Reproduce every line of the material below without any changes, but leave the pictures out.

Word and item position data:
- - -
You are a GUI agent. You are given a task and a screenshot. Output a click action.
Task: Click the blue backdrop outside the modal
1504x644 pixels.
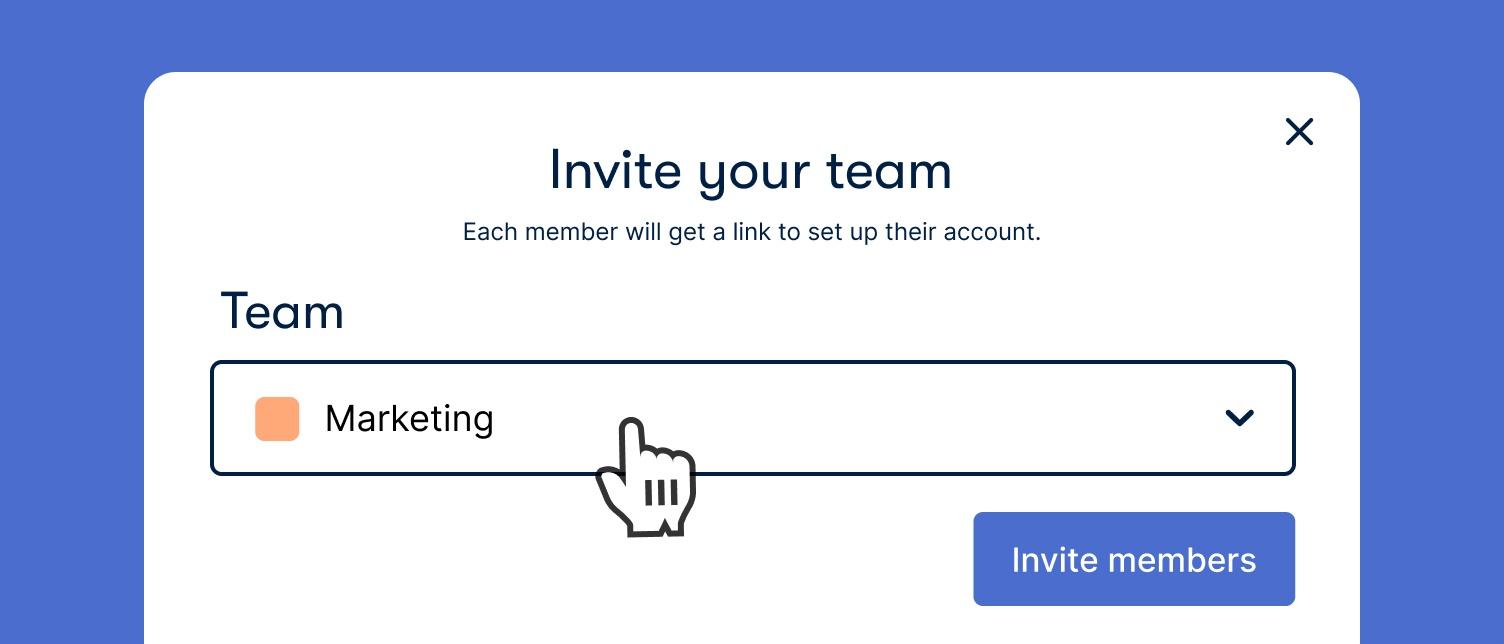(70, 320)
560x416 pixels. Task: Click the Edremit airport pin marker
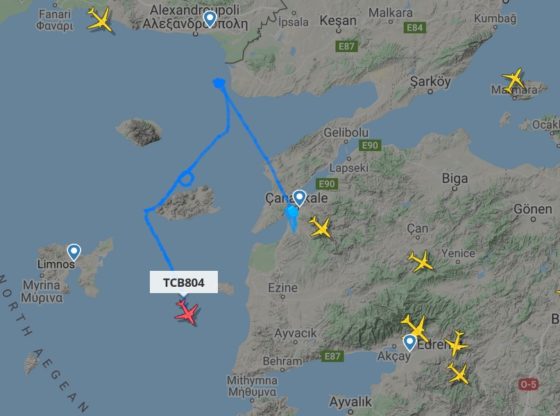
- - -
▶ _Output of the task_:
You are a GUI agent. You are given a task and a screenshot. Output a click action.
Task: Click the blue backdrop outside the modal
1504x644 pixels.
(70, 320)
560x416 pixels. Task: Click the Edremit airport pin marker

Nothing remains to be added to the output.